Rather than abolishing harmful and unconstitutional federal involvement in education, Congress is considering passage of the “Student Success Act” that would, among other provisions, re-authorize much of the No Child Left Behind and Elementary and Secondary Education boondoggles until 2021. While some conservative organizations have highlighted portions of the legislation that would supposedly diminish the giant Washington, D.C., boot print on government schools, critics are warning that other elements of the bill essentially represent a further takeover of education by the federal government. Several other education-related bills that would not end unconstitutional federal involvement into state and local education are also being considered by lawmakers.
With public outrage against the Obama administration-backed Common Core (basically a plan to nationalize K-12 schooling) reaching a fever pitch across the political spectrum, the GOP-led Congress is under tremendous public pressure to rein in the White House and its radical education plans. However, critics warn that none of the education bills currently being considered would do away with the unconstitutional and dangerous takeover of education standards. Making matters worse, a broad range of education experts and policy analysts are warning that the 600-plus pages of legislation keep many of the worst elements of unconstitutional federal meddling — along with creating new dangers.
The Student Success Act, which passed out of House committee without any Democrat support on February 11, is expected to be voted on soon by the full House of Representatives. If approved, it will cost taxpayers over $23 billion per year.
However, analysts say the worst amendments to the bill were successfully defeated, and that there may be some positive elements to the legislation. For example, according to an analysis of the bill by Dr. Karen Effrem, president of Education Liberty Watch, which opposes it, the legislation prohibits the secretary of education from “incentivizing” or “coercing” states into adopting standards or tests. “It is important for preventing future disasters like Common Core,” Effrem said.
Another provision of the bill would reportedly prevent D.C. from vacuuming up private data on students if it is “personally identifiable” — something that was already illegal but which the Obama administration did anyway by lawlessly re-writing privacy protection laws and bribing states.

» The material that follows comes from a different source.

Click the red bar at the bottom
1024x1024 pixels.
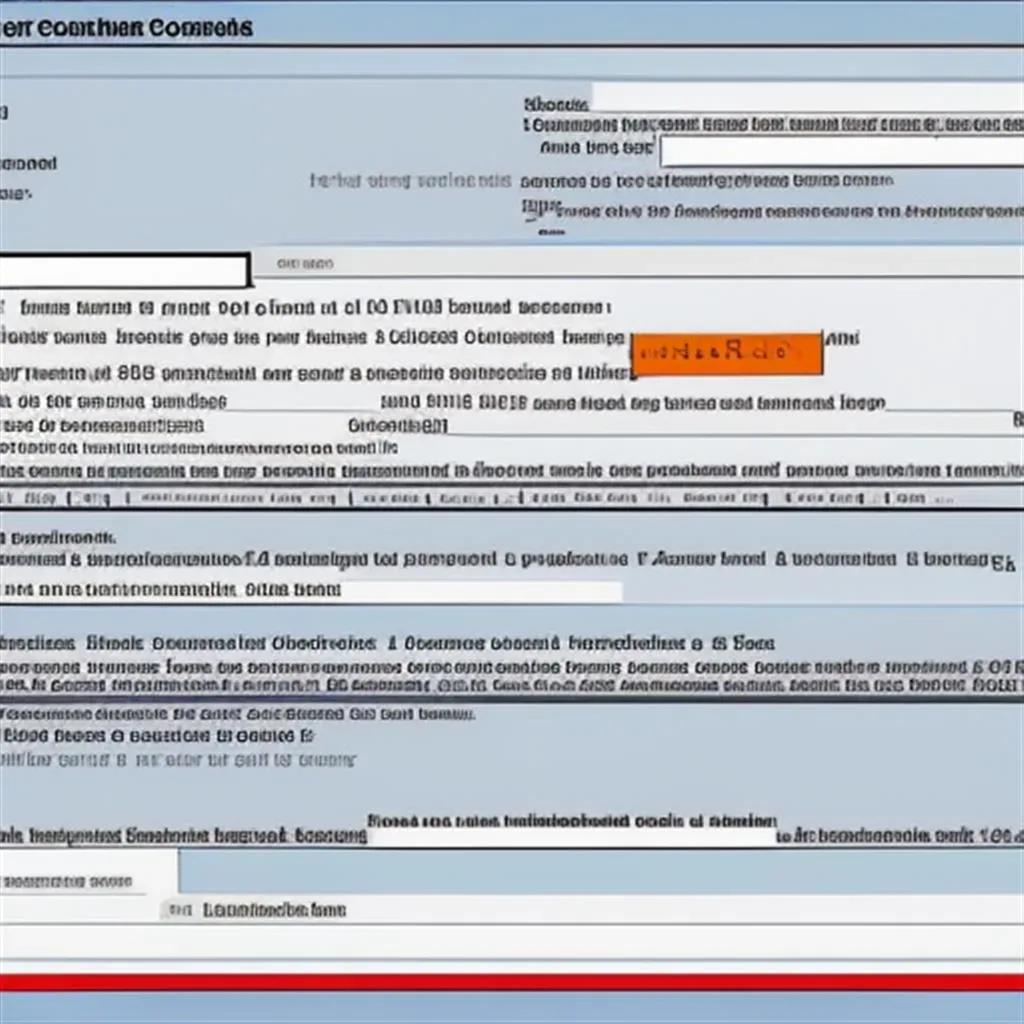(512, 982)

Separately, one section of the Student Success Act (H.R. 5) would apparently attempt to quash a broad array of intrusive schemes from No Child Left Behind (NCLB) such as “early childhood mental health programs” and funding for propaganda TV programs aimed at manipulating children. The new bill also eliminates requirements on “yearly progress” for schools — impossible requirements that were exploited by the Obama administration to impose Common Core through the issuance of lawless “waivers” from compliance with NCLB to states that imposed Obama’s agenda.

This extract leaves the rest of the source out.